Depuis quelques semaines, Edwige a retrouvé le sommeil. Elle n’a plus peur même. Elle se sent mieux. «Mieux que jamais… Comme jamais, peut-être. » Elle vient de rencontrer quelqu’un. «Je peux enfin vivre ma vie, comme je veux.»

Come To Be, une association pour et par les demandeurs de protection internationale LGBTQIA+

 

Elodie Pirsoul a fondé avec sa compagne l’association Come To Be, une asbl destinée aux demandeurs de protection internationale LGBTQIA+. «Une association pour, mais aussi par les demandeurs de protection internationale. Parce qu’on essaie de les responsabiliser, de les rendre actifs, militants sur les enjeux qui les entourent. On essaie de privilégier l’expérience. On a beau savoir des choses, être formés, c’est entre eux, par eux que le lien se fait plus fort.»

L’asbl liégeoise compte une septantaine de membres. Parmi lesquels Daladi, ressortissant camerounais arrivé en Belgique en 2018, et membre actif de Come To Be. «Il y a eu un changement depuis 2018 sur cette question. On en parlait peu, voire pas quand je suis arrivé. Il y a désormais une prise de conscience, des structures qui s’intéressent à cette réalité, à ces personnes.»

Pour sa part, Elodie Pirsoul s’est rendue compte de cette réalité quand elle travaillait à la Maison Arc-en-ciel de Liège. «Je travaillais au sein du service social. La majorité des personnes qui venaient étaient des personnes demandeuses de protection internationale. Il y avait une réelle demande qui n’était pas du tout rencontrée.»

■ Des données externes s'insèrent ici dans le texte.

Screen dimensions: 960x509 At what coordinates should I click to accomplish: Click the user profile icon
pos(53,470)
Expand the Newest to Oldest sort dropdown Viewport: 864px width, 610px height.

Si l’objectif premier de l’asbl est de rompre l’isolement des demandeurs de protection internationale LGBTQIA+, la crise de l’accueil actuelle l’oblige à multiplier ses missions pour pallier les manquements de Fedasil en termes d’accompagnement social. «On loge, on nourrit, on fait du psycho-social. On est heureux de le faire… Mais ce n’est pas notre mission.»

Come To Be intervient aussi dans les centres d’accueil lorsqu’un de ses membres y rencontre des difficultés «parce qu’ils sont harcelés, parce qu’ils reçoivent des menaces. En tant que militants, on contacte la direction, et s’il n’y a pas de réponse, on mène d’autres actions militantes. Cela marche en tout cas. Le fait que la personne ait le soutien d’une asbl permet un suivi de sa situation.»

«C’est très important de sensibiliser dans les centres», renchérit Daladi, en évoquant sa propre expérience. «En 2018, j’ai dû changer de chambres au moins trois fois. Je devais rester tranquille, et subir ces menaces parce que je ne voulais pas changer de centre, étant donné que je suivais une formation à Liège. Dans le centre, j’étais rejeté, seul, et la seule solution souvent est de se taire…»

Avec le temps, et grâce au travail de l’asbl Come To Be, Daladi a appris à accepter qui il était, à l’assumer, à se sentir libre.

Mais pour Elodie, l’un des grands chantiers pour le futur est que les migrants LGBTQIA + puissent se retrouver dans toutes les asbl LGBT. «Si une asbl comme la nôtre existe, c’est qu’il y a des manquements, même au sein de la communauté.»